Back to the list

Breathing new life into vulnerable communities


Environmental issues are one of the core tenets of the Candriam Institute for Sustainable Development, which leads the company’s philanthropic initiatives. 

Deforestation in both the developed and developing world is ravaging the planet and driving up carbon emissions. Having focused on climate and climate-related issues such as deforestation within its investment strategy, it was a logical move for Candriam to become a business partner to WeForest, a non-profit organization that works with communities, local organizations and NGOs to develop scalable reforestation projects. 

Jessica Chalmers, director of partnerships at WeForest, explains the difference that corporate and investor support for reforestation is making to local communities while, at the same time, playing a major role in combating climate change.

“Forests are one of the best short-term and cost-effective solutions we have to removes CO2 from the atmosphere,” Chalmers explains.

Trees not only provide vital supplies of oxygen and remove carbon from the atmosphere, they also provide habitats for wildlife, promote biodiversity, support water supplies and help maintain healthy soils that increase harvests, thereby feeding millions.

Different solutions for different needs 

WeForest currently has 49,000 hectares under restoration—equivalent to 61 million trees and nearly 60,000 football pitches—across 14 geographies. “Our ambitious goal is to regenerate 100,000 hectares - growing around 100 million trees by 2025,” Chalmers declares.

“But the routes to restoring forest and the needs of local communities vary so a ‘one size fits all’ approach doesn’t work,” she notes. “Instead, we tailor the restoration model to each location.”

The magic of mangroves 

Mangroves are one of the most interesting ecosystems on the planet.
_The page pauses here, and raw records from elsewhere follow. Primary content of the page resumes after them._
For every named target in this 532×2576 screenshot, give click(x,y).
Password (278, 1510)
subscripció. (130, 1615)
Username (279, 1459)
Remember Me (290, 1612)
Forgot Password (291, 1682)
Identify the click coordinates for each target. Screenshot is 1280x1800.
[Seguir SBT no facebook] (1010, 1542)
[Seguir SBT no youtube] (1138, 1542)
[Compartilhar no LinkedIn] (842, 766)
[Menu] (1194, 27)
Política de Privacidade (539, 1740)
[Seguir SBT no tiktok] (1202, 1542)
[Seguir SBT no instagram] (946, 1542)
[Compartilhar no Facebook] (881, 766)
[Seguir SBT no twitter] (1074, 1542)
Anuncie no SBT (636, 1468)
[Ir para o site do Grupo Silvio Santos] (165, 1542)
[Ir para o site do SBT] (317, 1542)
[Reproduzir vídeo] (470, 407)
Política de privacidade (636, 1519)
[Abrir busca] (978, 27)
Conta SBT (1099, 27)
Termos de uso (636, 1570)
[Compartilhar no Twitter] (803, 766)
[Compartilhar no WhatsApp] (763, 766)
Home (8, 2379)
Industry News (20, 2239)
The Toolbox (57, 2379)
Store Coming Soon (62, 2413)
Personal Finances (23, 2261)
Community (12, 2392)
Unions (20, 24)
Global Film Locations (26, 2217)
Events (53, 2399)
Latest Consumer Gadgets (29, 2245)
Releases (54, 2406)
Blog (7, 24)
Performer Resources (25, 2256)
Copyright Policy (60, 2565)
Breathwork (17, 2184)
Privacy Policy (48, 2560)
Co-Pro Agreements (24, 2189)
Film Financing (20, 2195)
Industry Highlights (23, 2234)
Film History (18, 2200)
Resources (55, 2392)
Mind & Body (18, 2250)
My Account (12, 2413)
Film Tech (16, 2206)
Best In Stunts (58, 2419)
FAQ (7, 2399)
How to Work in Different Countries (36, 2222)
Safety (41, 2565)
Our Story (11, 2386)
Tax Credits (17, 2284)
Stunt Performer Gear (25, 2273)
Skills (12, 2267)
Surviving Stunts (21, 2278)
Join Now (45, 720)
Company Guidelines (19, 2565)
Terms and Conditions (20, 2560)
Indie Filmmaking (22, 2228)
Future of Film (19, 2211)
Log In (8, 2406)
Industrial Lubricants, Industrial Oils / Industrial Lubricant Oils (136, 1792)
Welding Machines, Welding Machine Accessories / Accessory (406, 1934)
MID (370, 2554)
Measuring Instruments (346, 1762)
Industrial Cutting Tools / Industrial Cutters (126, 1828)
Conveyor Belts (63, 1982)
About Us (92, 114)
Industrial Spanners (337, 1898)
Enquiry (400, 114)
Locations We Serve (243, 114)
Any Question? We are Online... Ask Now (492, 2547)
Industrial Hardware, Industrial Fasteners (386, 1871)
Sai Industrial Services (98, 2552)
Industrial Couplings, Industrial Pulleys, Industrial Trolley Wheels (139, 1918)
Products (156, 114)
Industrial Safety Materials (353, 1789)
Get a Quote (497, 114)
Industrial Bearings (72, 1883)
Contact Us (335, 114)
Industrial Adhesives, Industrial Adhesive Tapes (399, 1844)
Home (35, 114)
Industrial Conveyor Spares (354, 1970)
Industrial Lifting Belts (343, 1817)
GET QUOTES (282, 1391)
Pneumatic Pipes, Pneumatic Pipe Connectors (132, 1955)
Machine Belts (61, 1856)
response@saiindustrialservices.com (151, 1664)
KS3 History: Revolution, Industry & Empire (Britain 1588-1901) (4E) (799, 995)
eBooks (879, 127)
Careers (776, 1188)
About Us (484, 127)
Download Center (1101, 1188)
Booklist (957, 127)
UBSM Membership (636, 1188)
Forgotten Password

They are tropical trees that thrive in conditions most timber could never tolerate—salty, coastal waters, and the interminable ebb and flow of the tide. With the ability to store vast amounts of carbon, mangrove forests are key weapons in the fight against climate change but in recent decades, they have been decimated due to the establishment of shrimp farming and palm oil plantations and recurring droughts in many countries.

“These trees are invaluable to local communities, acting as buffers to keep saltwater from flooding agricultural lands to absorbing greenhouse gases to providing food for myriad types of fish that are food sources for local communities.” Chalmers explains.

Senegal is home to around 185,000 hectares of mangrove estuaries. But their use for firewood, construction wood and charcoal has led to around 25% of the country's mangrove forests being lost. Droughts in the 1970s and 1980s also devasted the mangroves.

But a major reforestation program is now underway. Candriam is supporting a project in Senegal which will restore the Casamance mangroves in Senegal, planting 494 hectares of mangroves—over two million trees—the equivalent of nearly 600 football pitches. The tree planting will be done by local people under the supervision of WeForest. Local communities are fully engaged in the process from initiation to planting and monitoring.

Candriam’s support of this project on a purely philanthropic basis gives a real boost to the local communities who rely on the mangroves.

Jessica Chalmers, director of partnerships, WeForest


“Candriam’s support of this project on a purely philanthropic basis gives a real boost to the local communities who rely on mangroves,” says Chaimers. “Many investors who invest in these projects want a return on their investment– usually carbon credits. In Candriam’s case, the carbon credits that are generated can provide long term future funding to benefit local people.”

Chalmers has noted a recent uptick of interest for companies in supporting reforestation programs. But from a philanthropic perspective, support for climate action is still very low. According to the ClimateWorks foundation, less than two percent of all philanthropic funding was targeted to climate initiatives in 2020.

But she is hopeful that more businesses are taking reforestation seriously and that by restoring the mangroves, sustainable fishing and farming activities can be re-established to help local communities thrive.